Indonesian rescuers plead for equipment
An Indonesian policeman stands in front of the ruins of Ambacang hotel as the rubble is searched for victims in the Sumatran city of Padang yesterday. Inset photo shows Ratna Kurnia Sari, the lucky Indonesian woman who was rescued Friday, being taken out from the rubble of a collapsed building in the Sumatran city. Photo: AFP
Rescuers on the ground on the quake-ravaged Indonesian island of Sumatra said they lacked basic equipment and sniffer dogs yesterday as governments around the world pledged assistance.
As foreign rescue teams began trickling into Padang city to help pull survivors from the wreckage, those who had been struggling through the rubble since Wednesday's quake said they were still desperately short of equipment.
"We need urgently electric cutters and medium-sized excavators to remove the debris," Red Cross official Febi Dwirahmadi told AFP at the site of a collapsed school.
Indonesian Health Minister Siti Fadilah Supari appealed for foreign help in digging out thousands believed trapped on Sumatra's western coast from the 7.6-magnitude quake and a series of powerful aftershocks.
The official government toll from the disaster is 777 dead, while the UN put the figure at 1,100. Those numbers are expected to rise.
"We don't have proper equipment. We don't even have dogs," said Suryadi Soedarmo, a surgeon from an emergency ambulance service in the capital Jakarta, who arrived with 10 people trained by US experts on how to enter collapsed structures.
"The command and control is also bad. It will jeopardise our rescue efforts," he told AFP.
The United States pledged 300,000 dollars in immediate aid, plus another three million dollars, as US President Barack Obama said he was "deeply moved" by the huge earthquake in the country where he spent his childhood.
"I know that the Indonesian people are strong and resilient and have the heart to overcome this challenge," Obama said.
A Swiss team of about 120 rescue workers was already on the ground Friday, bringing a dozen much-needed sniffer dogs which are seen as vital for locating survivors.

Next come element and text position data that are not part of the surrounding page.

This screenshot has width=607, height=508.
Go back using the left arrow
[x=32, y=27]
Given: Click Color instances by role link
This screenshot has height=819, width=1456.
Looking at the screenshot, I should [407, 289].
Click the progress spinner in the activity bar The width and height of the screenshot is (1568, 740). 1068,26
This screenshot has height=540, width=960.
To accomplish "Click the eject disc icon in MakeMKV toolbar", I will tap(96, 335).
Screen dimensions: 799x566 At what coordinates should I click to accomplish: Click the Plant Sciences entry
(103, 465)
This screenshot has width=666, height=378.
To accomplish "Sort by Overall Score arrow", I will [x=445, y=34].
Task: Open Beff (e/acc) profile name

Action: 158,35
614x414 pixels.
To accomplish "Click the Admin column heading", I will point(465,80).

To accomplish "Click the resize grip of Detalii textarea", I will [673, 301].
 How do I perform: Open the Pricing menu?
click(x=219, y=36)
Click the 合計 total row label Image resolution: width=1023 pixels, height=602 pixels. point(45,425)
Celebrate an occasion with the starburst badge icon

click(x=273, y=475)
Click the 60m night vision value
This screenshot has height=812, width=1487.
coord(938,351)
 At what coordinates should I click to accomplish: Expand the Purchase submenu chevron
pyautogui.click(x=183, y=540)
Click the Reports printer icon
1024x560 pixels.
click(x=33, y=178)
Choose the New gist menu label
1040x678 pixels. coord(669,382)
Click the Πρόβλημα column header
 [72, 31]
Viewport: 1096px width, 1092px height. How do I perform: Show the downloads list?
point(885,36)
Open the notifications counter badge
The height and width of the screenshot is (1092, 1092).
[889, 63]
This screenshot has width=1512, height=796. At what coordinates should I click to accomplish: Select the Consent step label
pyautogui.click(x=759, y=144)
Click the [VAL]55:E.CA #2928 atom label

"Our team will operate at 4:00 pm (0600 GMT). We're here now for reconnaissance purposes. We're taking notes of the damage," the deputy head of the team Matthias Pfister said.
Efforts to organise a full-scale rescue operation were also being hampered by blocked roads, broken power lines, and patchy communication networks. Some areas remained inaccessible to emergency services.
"From the aerial assessments carried out yesterday, the feedback is, yes Padang city and environs are bad, but once you go outside into the surrounding rural areas, the situation is very seriously grave," said Christine South of the International Federation of the Red Cross and Red Crescent Society.
"There was talk of complete devastation of some villages, 100 percent devastation, and 50 percent in others," South, the federation's operations coordinator for Indonesia, told journalists in Geneva.
Oxfam's local humanitarian director, Sebastien Fesneau, said it was difficult to gauge the full scale of the disaster.
"Not knowing the extent is our biggest challenge. Some are comparing this with the Yogyakarta earthquake in 2006. There were more than 20,000 people injured and 300,000 families affected," he said.
"In some areas it seems that 80 percent of homes have been damaged. In others it looks to be 40 percent."
Among the major contributors:
-- The European Union pledged three million euros (4.3 million dollars).
-- China offered 500,000 dollars.
-- Britain and Australia, which have 60 people unaccounted for in the quake, both pledged firefighters and search and rescue workers.
-- Germany pledged three million dollars in addition to search-and-rescue resources and water purification plants.
-- Japan dispatched a rescue team of 60 people and a medical team of 23.
-- Singapore pledged 50,000 dollars worth of emergency relief supplies and dispatched 42-personnel.
-- Norway pledged 2.4 million euros (3.5 million dollars)
Russia plans to send medical personnel as well as three vehicles fitted with rescue equipment, Indonesian state news agency Antara said.
Indonesia's government has approved 26 million dollars in relief and said it has sent tonnes of medicine, tents, blankets and food aid as well as hundreds of medical specialists.